Great list. Even though 1994 was an arbitrary cutoff, I have to think you'd really need to go back a few more years--the guys on the 1993 list, for example, could add well over a 100 Win Shares a year for a while still. In fact, I could see them easily escaping the "worst drafts" list altogether when all is said and done. Wouldn't, say, a 1990 or 1991 cutoff be a better line?

2005-04-06 09:05:57
4.   Tom
Hey Mike,

I know you've retired the Joe Morgan thing, but his Sunday night stolen base stuff was truly the Joe Morgan Chat Day calibre. "It's not like every guy who gets throw out stealing is going to score." Thanks Joe. Thanks a lot.

Any thoughts?

2005-04-06 12:20:50
5.   Jay
Great stuff, Mike. Out fo curiosity, what was the Mets best draft? Was it actually 1980 with Straw? Was he the best player the Mets ever drafted (since Seaver was out of a lottery)?
2005-04-06 12:49:43
6.   Mike Carminati

If you mean in order to filter out lifetime bench players who have long careers as opposed to Albert Belle-types, we created WSAB to do that. It sets a baseline for each year that the player must beat in order to get credit for his Win Shares.

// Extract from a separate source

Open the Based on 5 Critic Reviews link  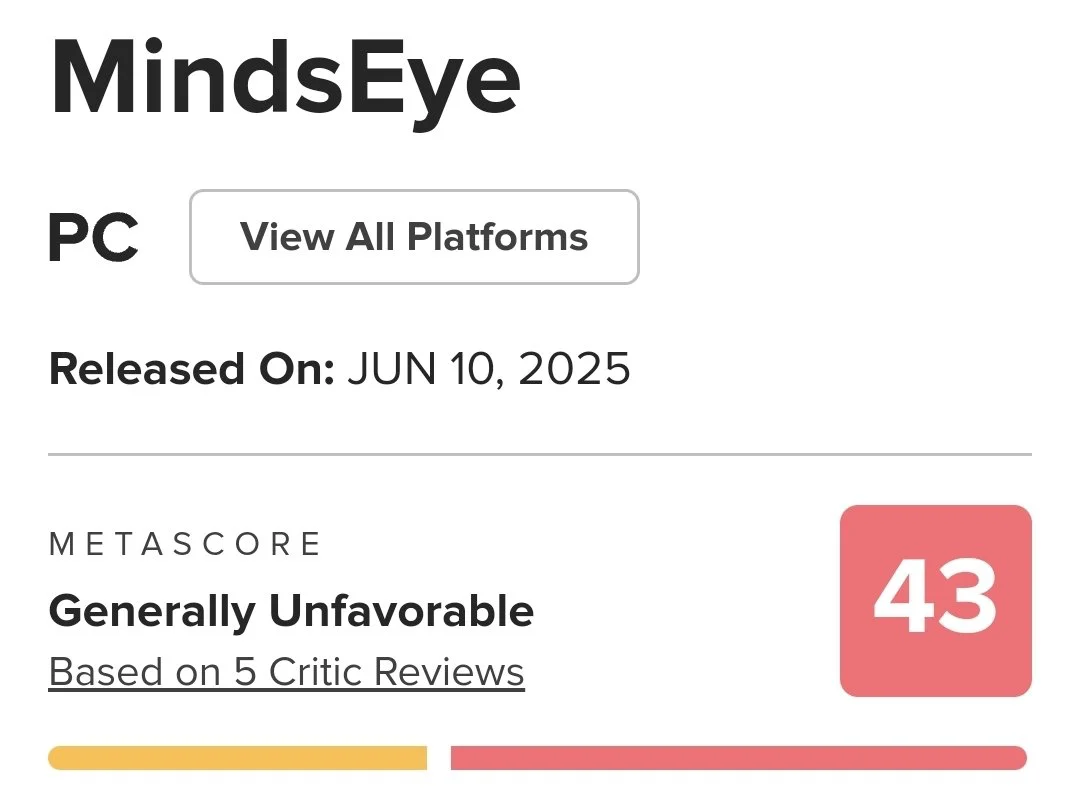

A career sub will likely have a bunch of WS but not too many WSAB. Look at Valentine and Eisenreich's (though he did start briefly as well in his career) numbers above.

2005-04-06 12:52:08
7.   Mike Carminati

It's difficult to make a full assessment until some of these players have logged a good bunch of years. Look at the worst draft assessment: even with a cutoff that's 11 years old, the full story is not told yet. I'm not sure if Arbuckle era is mature enough to tell us much.

2005-04-06 12:59:03
8.   Mike Carminati

You say po-tat-o. There are only 40 years of data. Eliminating 15 would leave almost every year on the best or worst lists. After looking at the data 1993 seemed to be the point at which the number of active players dropped. 1994 had a bunch more if I recall correctly. You have to go back to 1982 to find a draft without an active player. When you look at the average players from the early 90s drafts, a number are out of the game. 1994 still had a few, so I chose it as the dividing line.

2005-04-06 13:02:06
9.   Mike Carminati

Lil Joe has a loose grasp of the obvious. My response is that not every player that steals a base scores either, but that isn't even the argument. It involves accumulated evidence, but Joe's more intested in what he can very readily grasp: Man steals base, batter singles, man scores. Stolen Base is good. Fire bad.

2005-04-06 13:05:34
10.   Mike Carminati

I think Studes is working on something for the Mets. I'll ask him.

2005-04-06 13:51:45
11.   Mike Carminati
Studes reports:

There were three standout Mets' drafts:
1965, 1967 and 1982. The best player the Mets ever drafted was Nolan Ryan.

He's doing an article on the Mets that will contain more.